Anna Greka, an Assistant Professor at Harvard Medical School, holds an AB from Harvard College and an M.D. and Ph.D. from Harvard Medical School. Early in her biology studies, she worked in the field of molecular and cellular neuroscience, publishing two “first author” papers before the age of 21.
As a student in the Harvard-MIT M.D.-Ph.D. program in the Division of Health Sciences and Technology (laboratory of Dr. David Clapham), she explored the role of TRPC channels in neuronal growth cone motility. Her work, funded by a Howard Hughes Medical Institute Fellowship, was published in Nature Neuroscience, Nature Cell Biology and Developmental Cell.

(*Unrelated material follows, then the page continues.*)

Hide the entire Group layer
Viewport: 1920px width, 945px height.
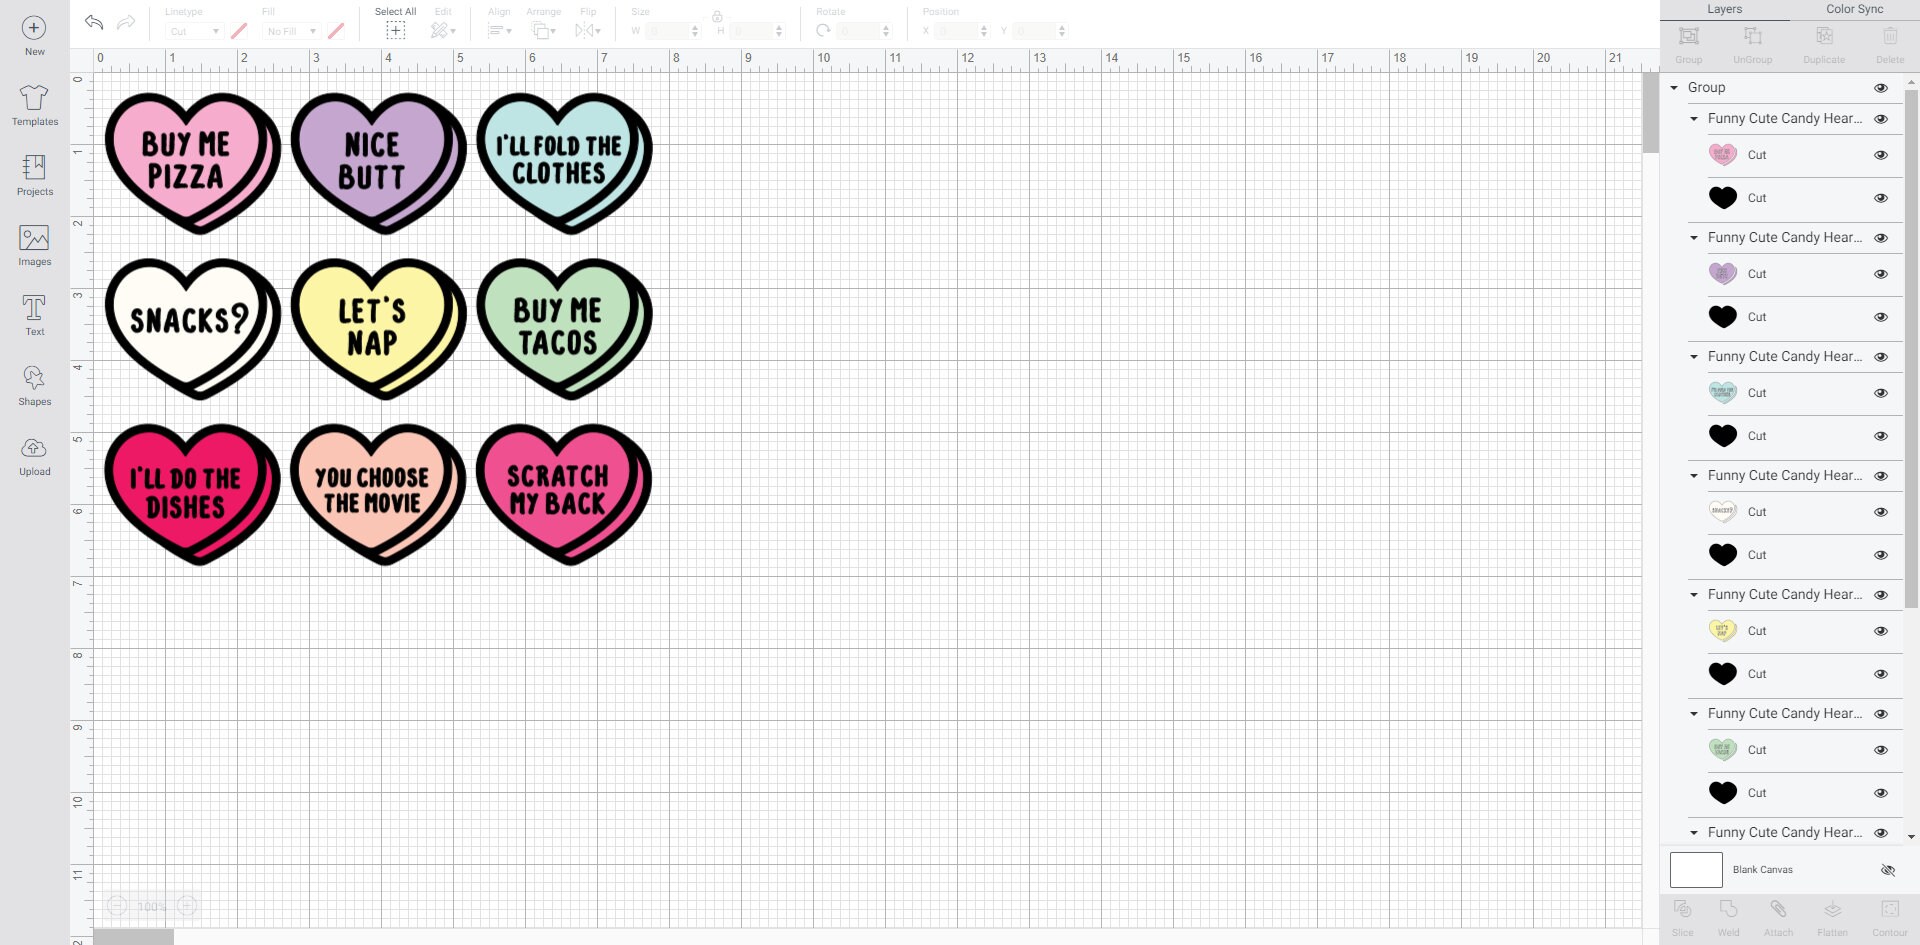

Upon establishing her independent laboratory, Dr. Greka published a senior author paper in Science Signaling, which was featured on the Science website with an editorial titled “Calcium signals both stop and go” (2010). More recently, her work in the Journal of Clinical Investigation (2013) revealed TRPC5 as the first ion channel targeted therapy for kidney disease, also featured in Nature Reviews Drug Discovery (2014).
Additionally, Dr. Greka has recently published co-senior author papers in Nature Communications (2013) and in the New England Journal of Medicine (2013), the latter highlighted by an editorial titled “A New Era of Podocyte-Targeted Therapy for Proteinuric Kidney Disease.”
Dr. Greka has been invited to lecture nationally and internationally, and is the recipient of numerous honors, including career development awards from the American Society of Nephrology and the American Heart Association, and a 2014 Young Physician Scientist Award from the American Society of Clinical Investigation.
She currently serves as the founding director of Glom-NExT, a Center for Glomerular Kidney Disease and Novel Experimental Therapeutics at Brigham and Women’s Hospital and Harvard Medical School.